Tokenize the texts from a character vector or from a corpus.

tokens(x, what = c("word", "sentence", "character", "fastestword",
  "fasterword"), remove_numbers = FALSE, remove_punct = FALSE,
  remove_symbols = FALSE, remove_separators = TRUE,
  remove_twitter = FALSE, remove_hyphens = FALSE, remove_url = FALSE,
  ngrams = 1L, skip = 0L, concatenator = "_", hash = TRUE,
  verbose = quanteda_options("verbose"), include_docvars = TRUE, ...)

Arguments

x

a character, corpus, or tokens object to be tokenized

what

the unit for splitting the text, available alternatives are:

"word"

(recommended default) smartest, but slowest, word tokenization method; see stringi-search-boundaries for details.

"fasterword"

dumber, but faster, word tokenization method, uses {stri_split_charclass(x, "\\p{WHITE_SPACE}")}

"fastestword"

dumbest, but fastest, word tokenization method, calls stri_split_fixed(x, " ")

"character"

tokenization into individual characters

"sentence"
──────────
**OBJECTIVES:**
a) Change the tokenization documentation from "the unit for" to "stringi-search-boundaries for details.", putting "most time-consuming" in place of "slowest".
b) Take the tokenization documentation further, beginning right after the point where it stops.
The items have no part in any of this.

**DATASET:**
──────────
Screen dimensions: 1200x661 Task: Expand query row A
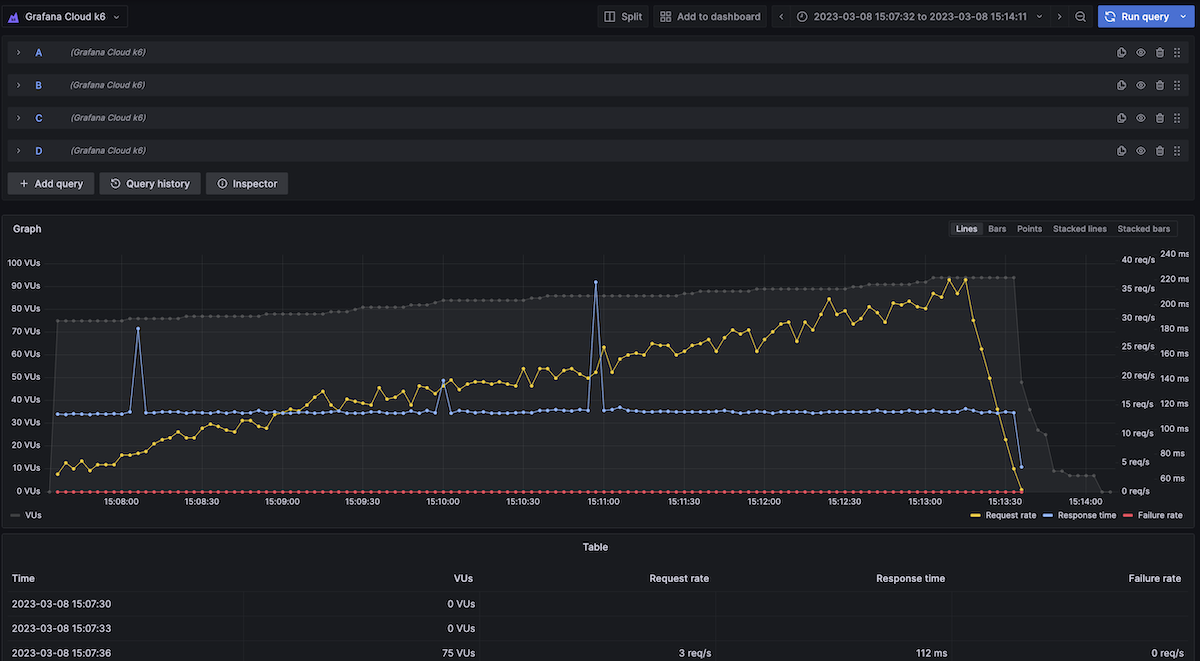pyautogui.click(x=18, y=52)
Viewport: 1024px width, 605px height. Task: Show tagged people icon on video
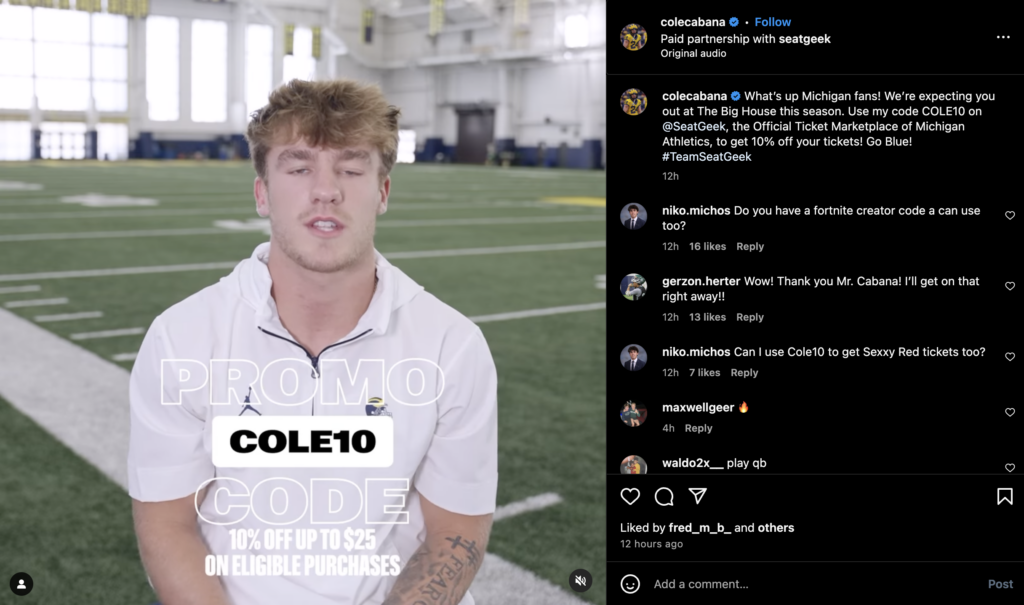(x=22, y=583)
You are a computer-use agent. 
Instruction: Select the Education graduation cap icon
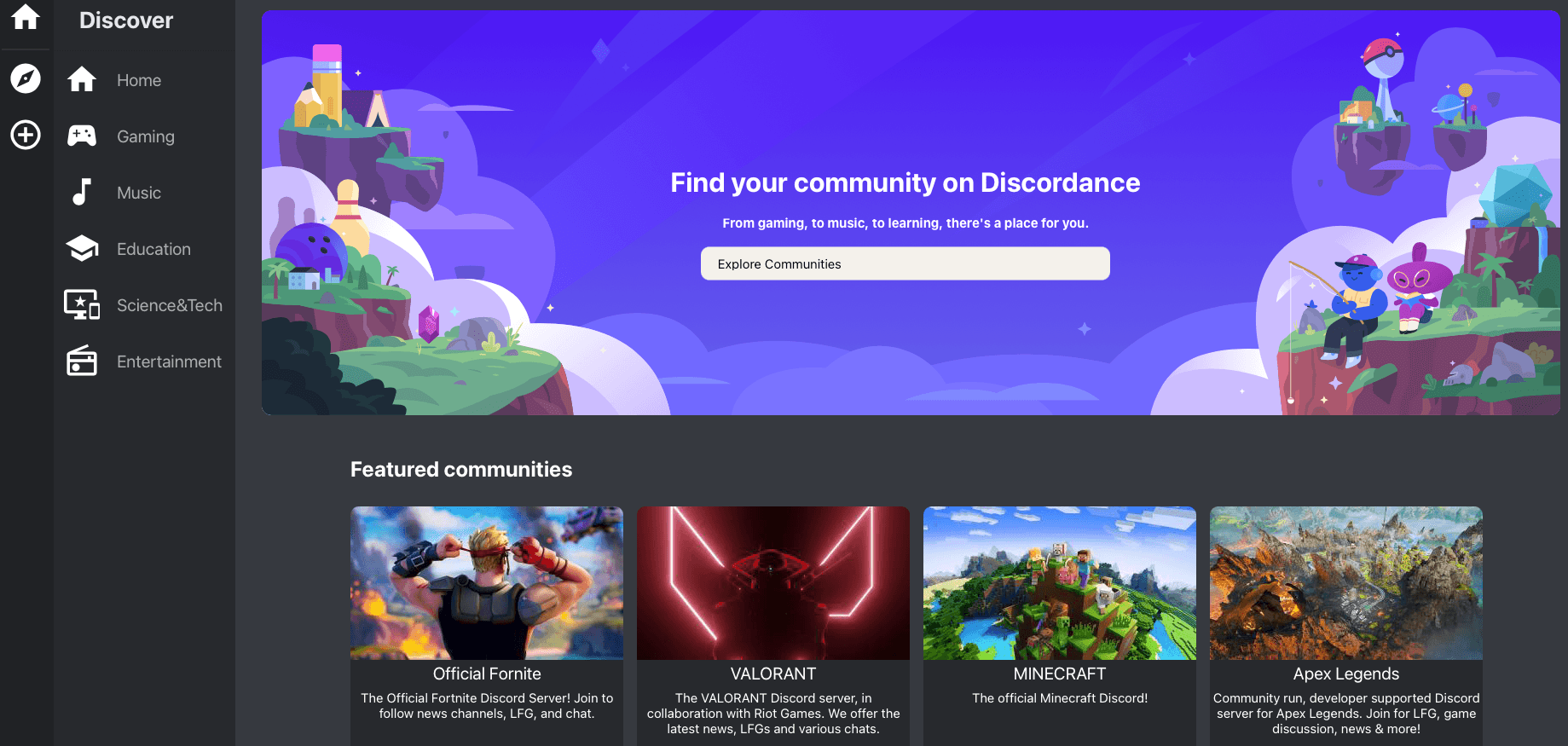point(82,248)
──────────
**ANSWERS TO EACH TASK:**
a)
the unit for splitting the text, available alternatives are:

"word"

(recommended default) smartest, but most time-consuming, word tokenization method; see stringi-search-boundaries for details.

b)
sentence segmenter, smart enough to handle some exceptions in English such as "Prof. Plum killed Mrs. Peacock." (but far from perfect).

remove_numbers

remove tokens that consist only of numbers, but not words that start with digits, e.g. 2day

remove_punct

if TRUE, remove all characters in the Unicode "Punctuation" [P] class

remove_symbols

if TRUE, remove all characters in the Unicode "Symbol" [S] class

remove_separators

remove Separators and separator characters (spaces and variations of spaces, plus tab, newlines, and anything else in the Unicode "separator" category) when remove_punct=FALSE. Only applicable for what = "character" (when you probably want it to be FALSE) and for what = "word" (when you probably want it to be TRUE). Note that if what = "word" and you set remove_punct = TRUE, then remove_separators has no effect. Use carefully.

remove_twitter

remove Twitter characters @ and #; set to TRUE if you wish to eliminate these. Note that this will always be set to FALSE if remove_punct = FALSE.

remove_hyphens

if TRUE, split words that are connected by hyphenation and hyphenation-like characters in between words, e.g. "self-storage" becomes c("self", "storage"). Default is FALSE to preserve such words as is, with the hyphens. Only applies if what = "word".

remove_url

if TRUE, find and eliminate URLs beginning with http(s) -- see section "Dealing with URLs".

ngrams

integer vector of the n for n-grams, defaulting to 1 (unigrams). For bigrams, for instance, use 2; for bigrams and unigrams, use 1:2. You can even include irregular sequences such as 2:3 for bigrams and trigrams only. See tokens_ngrams.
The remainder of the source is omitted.